With Beckett, it's best not to get tied down to one particular meaning. At certain points, all that you can do is put forward your own interpretations and hope for the best. Having said that, some interpretations have more credibility than others. My own interpretation is intended to point you in a particular direction, but no more. So, what follows is not intended to be in any way definitive.
The tree is a very useful plot device in that it anchors Vladimir and Estragon to a specific place, a place where they are waiting for Godot. We learn that Godot told the two men to wait for him by the willow tree, so here they are. The tree doesn't simply provide a decorous background or a stage prop; it's an integral part of the play.
As mentioned by a previous contributor, the willow tree has great religious significance. In the Judeo-Christian tradition it represents, among other things, the promise of new life as well as chastity. But the willow symbol is even older than that, going way back to the strange, mystical world of Celtic antiquity. The willow is a symbol of harmony, of strength, of rootedness to the soil.
But Estragon's none too impressed with the willow. In fact, he questions whether it's even a willow at all:
Estragon: Looks to me more like a bush.
Vladimir: A shrub.
Estragon: A bush.
Vladimir: A–. What are you insinuating? That we’ve come to the wrong place?
Far from being a symbol of strength and stability, the willow tree has become for Estragon, at least, a source of uncertainty, an object whose integrity must be called into question. Vladimir soon joins Estragon in his questioning of the tree's positive symbolic value. No more is it a site of salvation; it's simply an object from which you can hang yourself. In this expression of existential ennui, it's not just the creation that's being called into question, but the Creator himself.
In the midst of this existential crisis, the integrity of memory begins to fracture. In act 2, Estragon is adamant that the tree has changed even though it seems exactly the same as it was the previous day. In his act of forgetfulness Estragon appears to be projecting his own fractured sense of self onto the tree; the unchanging stability of the tree stands not just as a contrast, but almost as an insult, to his own lack of selfhood. He cannot find a place for himself in the world, and so deeply resents any person or thing that has a firm connection to the soil.
By contrast, Vladimir initially sees the willow in more conventional terms, excited as he is by the new leaves that seem to prefigure hope. But ultimately, he succumbs to despair through all that endless waiting.
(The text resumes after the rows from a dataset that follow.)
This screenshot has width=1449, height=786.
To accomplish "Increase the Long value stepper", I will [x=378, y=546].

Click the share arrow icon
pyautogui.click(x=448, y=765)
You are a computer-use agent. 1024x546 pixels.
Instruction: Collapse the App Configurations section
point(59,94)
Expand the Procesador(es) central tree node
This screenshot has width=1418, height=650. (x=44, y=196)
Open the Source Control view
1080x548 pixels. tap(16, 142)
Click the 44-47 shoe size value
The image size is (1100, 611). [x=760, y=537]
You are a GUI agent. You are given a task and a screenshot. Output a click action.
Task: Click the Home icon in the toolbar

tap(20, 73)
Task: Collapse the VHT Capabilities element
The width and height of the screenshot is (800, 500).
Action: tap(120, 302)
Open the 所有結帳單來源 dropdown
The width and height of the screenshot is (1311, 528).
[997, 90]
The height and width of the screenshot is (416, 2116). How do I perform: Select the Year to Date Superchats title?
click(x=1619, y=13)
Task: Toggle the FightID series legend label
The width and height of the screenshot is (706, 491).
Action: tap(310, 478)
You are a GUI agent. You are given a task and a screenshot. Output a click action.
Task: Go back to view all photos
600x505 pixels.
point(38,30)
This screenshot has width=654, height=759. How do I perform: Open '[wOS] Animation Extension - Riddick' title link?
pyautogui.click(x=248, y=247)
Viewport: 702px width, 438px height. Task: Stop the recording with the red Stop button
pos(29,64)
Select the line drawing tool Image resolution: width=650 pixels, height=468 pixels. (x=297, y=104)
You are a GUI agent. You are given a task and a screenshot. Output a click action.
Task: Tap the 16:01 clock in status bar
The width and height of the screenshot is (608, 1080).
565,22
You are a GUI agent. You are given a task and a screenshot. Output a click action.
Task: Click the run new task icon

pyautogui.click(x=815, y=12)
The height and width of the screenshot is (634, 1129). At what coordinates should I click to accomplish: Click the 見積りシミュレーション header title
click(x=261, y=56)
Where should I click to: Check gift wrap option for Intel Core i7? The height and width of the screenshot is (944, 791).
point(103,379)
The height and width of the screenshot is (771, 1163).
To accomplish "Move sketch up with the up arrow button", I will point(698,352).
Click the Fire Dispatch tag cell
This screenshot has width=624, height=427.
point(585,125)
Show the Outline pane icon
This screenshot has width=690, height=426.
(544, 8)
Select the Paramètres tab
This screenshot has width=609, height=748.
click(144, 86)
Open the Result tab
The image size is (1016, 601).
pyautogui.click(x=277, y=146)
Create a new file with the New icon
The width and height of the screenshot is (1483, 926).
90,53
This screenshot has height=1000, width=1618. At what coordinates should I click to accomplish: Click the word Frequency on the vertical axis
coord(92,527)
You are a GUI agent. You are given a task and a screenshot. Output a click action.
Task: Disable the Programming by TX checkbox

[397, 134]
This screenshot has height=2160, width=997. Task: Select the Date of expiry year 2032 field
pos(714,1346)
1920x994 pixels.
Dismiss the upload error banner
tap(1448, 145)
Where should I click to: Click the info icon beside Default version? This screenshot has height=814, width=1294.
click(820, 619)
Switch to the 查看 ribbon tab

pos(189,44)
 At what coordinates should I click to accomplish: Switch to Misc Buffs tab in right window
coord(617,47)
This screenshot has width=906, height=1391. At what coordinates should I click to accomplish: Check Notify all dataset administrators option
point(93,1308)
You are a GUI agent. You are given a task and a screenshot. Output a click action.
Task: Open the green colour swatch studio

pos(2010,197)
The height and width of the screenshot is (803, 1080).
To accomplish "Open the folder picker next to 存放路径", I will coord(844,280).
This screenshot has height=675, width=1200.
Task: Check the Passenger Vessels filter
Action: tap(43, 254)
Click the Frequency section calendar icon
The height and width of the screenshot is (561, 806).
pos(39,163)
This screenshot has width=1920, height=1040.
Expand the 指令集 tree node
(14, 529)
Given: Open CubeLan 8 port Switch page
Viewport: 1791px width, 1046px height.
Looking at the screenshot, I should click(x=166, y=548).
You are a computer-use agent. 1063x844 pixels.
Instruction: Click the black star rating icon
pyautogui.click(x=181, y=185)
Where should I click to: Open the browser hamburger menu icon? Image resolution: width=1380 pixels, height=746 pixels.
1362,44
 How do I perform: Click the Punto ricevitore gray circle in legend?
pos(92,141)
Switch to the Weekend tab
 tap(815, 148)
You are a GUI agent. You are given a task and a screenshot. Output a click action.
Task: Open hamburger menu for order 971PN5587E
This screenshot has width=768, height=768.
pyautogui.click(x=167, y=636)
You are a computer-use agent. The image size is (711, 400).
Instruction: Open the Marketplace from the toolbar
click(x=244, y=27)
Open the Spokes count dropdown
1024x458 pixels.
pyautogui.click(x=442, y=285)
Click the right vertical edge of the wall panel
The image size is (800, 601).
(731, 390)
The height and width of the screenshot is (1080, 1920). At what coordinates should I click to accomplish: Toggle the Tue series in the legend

By the close of the play, the tree is no longer a symbol; it is a thing, something that just happens to be there. No more, no less.
A traditional symbol is never just a mere symbol; it always points to something of much greater significance than itself. But Beckett has stripped the tree of whatever symbolic value it may possess, thus depriving it of any objective meaning. The way is now left open for the audience to project its own meaning onto the tree. And the same applies to anyone writing an essay about the significance of the willow tree in Waiting For Godot.